My laboratory uses developmental biology tools to decipher the mechanisms that underlie mammalian pancreas organogenesis and pancreatic diseases, including diabetes and pancreatic cancer. In particular, we are focusing on the role of embryonic signaling pathways, including Hedgehog, Wnt, and FGF signaling, during pancreas formation and function. Results from these embryonic studies form the foundation for more translational research aimed to test whether modulation of embryonic signaling pathways permits a) the formation of insulin-producing ?-cells from uncommitted stem cells and b) the prevention of pancreatic tumor formation and growth.
Pancreas Development: Our goal is to decipher the signals that regulate proliferation and differentiation of the distinct pancreatic cell types during pancreas development. We are manipulating embryonic signaling pathways in transgenic mice at different stages of pancreas development via Cre-loxP and tetracycline-inducible systems. These experiments are designed to gain insights into how endocrine and exocrine cell differentiation and proliferation are regulated. In addition, we have developed real time imaging techniques to visualize epithelial branching, progenitor cell expansion, and migration of insulin-producing ?-cells in embryonic organ cultures. We are currently employing these advanced microscopy techniques on transgenic pancreas rudiments to obtain novel information about organ morphogenesis and cell differentiation.
Pancreatic Cancer: Our goal is to understand the molecular mechanisms underlying the formation and growth of pancreatic adenocarcinoma. I anticipate that this knowledge will help to devise new strategies to combat the disease in humans. Pancreatic adenocarcinoma constitute the fourth leading cause of cancer death in the United States. The disease is characterized by rapid progression and early metastatic potential. The absence of specific symptoms in addition to the resistance to chemotherapeutic intervention results in a median survival of less than six months after diagnosis. Our studies have implicated overt Hedgehog signaling both in the formation and maintenance of pancreatic adenocarcinoma. More recently, we have demonstrated synergistic interactions between Hedgehog and Ras signaling during development and progression of neoplastic lesions in the pancreas.

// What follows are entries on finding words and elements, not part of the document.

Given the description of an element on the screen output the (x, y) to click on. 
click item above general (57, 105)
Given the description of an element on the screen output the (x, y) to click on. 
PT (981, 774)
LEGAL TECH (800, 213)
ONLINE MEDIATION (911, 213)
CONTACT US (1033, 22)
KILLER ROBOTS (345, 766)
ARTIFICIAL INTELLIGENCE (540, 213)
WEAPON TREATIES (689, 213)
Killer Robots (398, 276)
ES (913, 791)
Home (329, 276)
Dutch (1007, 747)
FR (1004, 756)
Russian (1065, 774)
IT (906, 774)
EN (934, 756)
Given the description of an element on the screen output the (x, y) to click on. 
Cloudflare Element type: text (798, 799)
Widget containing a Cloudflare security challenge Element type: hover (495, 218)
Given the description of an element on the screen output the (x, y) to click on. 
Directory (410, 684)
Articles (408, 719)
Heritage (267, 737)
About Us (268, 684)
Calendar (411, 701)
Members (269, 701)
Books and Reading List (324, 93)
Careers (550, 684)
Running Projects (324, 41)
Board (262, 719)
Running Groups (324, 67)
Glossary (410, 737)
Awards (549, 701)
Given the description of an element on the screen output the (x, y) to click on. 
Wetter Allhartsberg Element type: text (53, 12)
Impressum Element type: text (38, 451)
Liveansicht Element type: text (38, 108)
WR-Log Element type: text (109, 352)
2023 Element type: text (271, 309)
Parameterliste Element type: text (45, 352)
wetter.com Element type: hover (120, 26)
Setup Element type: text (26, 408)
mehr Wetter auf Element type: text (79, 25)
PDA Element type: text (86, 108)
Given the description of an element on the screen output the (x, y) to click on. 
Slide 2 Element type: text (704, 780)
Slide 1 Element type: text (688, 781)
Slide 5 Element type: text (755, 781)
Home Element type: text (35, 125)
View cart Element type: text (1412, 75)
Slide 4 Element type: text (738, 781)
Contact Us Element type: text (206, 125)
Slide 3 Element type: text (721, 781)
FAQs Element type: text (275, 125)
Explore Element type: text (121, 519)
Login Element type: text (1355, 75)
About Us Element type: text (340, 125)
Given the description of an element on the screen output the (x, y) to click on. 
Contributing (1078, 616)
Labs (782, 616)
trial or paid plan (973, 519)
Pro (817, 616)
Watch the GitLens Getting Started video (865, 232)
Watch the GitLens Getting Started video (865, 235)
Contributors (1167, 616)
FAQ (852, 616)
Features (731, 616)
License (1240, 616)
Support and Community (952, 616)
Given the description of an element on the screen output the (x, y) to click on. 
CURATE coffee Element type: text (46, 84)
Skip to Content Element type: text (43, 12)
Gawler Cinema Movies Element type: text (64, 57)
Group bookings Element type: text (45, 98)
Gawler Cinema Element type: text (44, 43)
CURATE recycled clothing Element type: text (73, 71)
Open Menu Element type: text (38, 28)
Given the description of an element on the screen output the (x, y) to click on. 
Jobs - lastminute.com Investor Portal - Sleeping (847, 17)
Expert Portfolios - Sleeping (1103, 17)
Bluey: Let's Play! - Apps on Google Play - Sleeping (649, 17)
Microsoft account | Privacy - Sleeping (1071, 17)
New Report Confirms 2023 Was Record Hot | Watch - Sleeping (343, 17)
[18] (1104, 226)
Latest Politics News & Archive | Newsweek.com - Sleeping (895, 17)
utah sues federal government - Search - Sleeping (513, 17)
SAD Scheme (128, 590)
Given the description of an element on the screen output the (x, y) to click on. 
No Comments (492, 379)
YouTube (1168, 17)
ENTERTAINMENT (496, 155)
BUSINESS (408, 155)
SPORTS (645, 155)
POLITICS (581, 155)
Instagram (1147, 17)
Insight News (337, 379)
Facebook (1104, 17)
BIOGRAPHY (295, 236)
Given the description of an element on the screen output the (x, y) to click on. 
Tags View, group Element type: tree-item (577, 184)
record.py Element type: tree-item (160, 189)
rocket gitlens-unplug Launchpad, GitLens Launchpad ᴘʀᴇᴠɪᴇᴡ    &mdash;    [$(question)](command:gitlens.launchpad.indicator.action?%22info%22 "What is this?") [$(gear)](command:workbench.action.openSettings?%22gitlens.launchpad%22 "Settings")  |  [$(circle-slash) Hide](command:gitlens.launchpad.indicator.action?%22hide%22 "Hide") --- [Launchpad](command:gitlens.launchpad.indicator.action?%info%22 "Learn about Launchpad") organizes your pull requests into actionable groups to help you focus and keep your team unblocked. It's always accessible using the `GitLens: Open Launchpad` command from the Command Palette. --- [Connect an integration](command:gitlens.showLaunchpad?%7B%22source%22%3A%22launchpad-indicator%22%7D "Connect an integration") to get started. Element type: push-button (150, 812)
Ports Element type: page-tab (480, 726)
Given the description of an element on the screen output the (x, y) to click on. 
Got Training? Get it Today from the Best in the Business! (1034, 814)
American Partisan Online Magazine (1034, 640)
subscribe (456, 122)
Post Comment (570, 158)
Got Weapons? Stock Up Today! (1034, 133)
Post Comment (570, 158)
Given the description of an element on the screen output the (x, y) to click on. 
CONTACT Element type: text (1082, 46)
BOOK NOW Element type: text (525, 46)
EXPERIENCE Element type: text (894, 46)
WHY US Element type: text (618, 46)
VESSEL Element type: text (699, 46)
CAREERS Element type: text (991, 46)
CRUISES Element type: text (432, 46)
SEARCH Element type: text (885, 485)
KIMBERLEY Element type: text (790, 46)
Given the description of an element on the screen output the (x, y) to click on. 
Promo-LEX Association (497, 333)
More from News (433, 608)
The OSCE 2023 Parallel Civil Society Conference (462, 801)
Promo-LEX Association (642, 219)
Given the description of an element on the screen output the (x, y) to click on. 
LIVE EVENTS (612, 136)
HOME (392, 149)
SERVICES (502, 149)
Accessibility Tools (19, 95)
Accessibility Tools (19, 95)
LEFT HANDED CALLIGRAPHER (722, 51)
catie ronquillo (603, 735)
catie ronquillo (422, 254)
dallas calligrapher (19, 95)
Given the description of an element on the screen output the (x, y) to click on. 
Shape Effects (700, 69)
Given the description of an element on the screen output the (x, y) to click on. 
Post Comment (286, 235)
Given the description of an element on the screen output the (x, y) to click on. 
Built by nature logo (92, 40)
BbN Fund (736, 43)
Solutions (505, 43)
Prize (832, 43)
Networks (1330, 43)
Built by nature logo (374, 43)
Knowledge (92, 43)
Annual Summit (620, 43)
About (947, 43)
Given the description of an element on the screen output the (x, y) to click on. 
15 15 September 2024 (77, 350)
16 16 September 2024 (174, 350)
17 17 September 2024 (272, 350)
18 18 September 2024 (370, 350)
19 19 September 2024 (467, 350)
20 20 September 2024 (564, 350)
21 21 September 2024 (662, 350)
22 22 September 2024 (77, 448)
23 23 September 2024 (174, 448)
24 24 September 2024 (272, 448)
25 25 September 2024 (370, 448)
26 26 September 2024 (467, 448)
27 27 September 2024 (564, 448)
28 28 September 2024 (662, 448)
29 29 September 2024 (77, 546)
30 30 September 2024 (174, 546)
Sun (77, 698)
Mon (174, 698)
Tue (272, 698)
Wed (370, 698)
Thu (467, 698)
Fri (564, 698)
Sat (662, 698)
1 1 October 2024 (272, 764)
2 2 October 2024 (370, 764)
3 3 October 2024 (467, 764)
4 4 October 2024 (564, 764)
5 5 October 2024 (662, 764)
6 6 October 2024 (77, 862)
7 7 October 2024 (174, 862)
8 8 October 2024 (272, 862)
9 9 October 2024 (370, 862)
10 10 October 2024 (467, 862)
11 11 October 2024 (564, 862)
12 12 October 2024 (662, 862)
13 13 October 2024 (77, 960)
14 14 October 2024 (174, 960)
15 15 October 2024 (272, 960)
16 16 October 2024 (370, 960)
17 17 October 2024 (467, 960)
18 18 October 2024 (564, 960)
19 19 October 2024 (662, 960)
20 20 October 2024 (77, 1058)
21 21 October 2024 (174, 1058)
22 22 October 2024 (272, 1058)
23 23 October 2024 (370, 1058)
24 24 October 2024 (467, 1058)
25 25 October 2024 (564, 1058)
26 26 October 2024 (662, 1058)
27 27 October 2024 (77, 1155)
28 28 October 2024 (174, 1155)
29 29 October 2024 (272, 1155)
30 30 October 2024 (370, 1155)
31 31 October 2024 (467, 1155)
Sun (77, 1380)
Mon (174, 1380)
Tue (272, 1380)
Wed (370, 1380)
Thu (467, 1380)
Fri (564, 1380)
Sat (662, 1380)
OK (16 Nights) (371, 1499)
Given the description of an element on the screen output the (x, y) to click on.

Our current efforts focus on the molecular mechanisms by which Hedgehog signaling regulates the formation of neoplastic lesions and how Hedgehog inhibition might be used for therapeutic intervention.
Differentiation of Embryonic Stem Cells towards Functional ß-Cells: Our goal is to generate functional insulin-producing ß-cells from embryonic stem cells by replicating the signaling events during pancreas organogenesis in cell culture. We are testing conditions to optimize the formation of definitive endoderm, the germ layer that gives rise to pancreatic ß-cells, from embryonic stem cells. Our aims are to generate pancreatic endoderm and subsequently ß-cells in cell culture.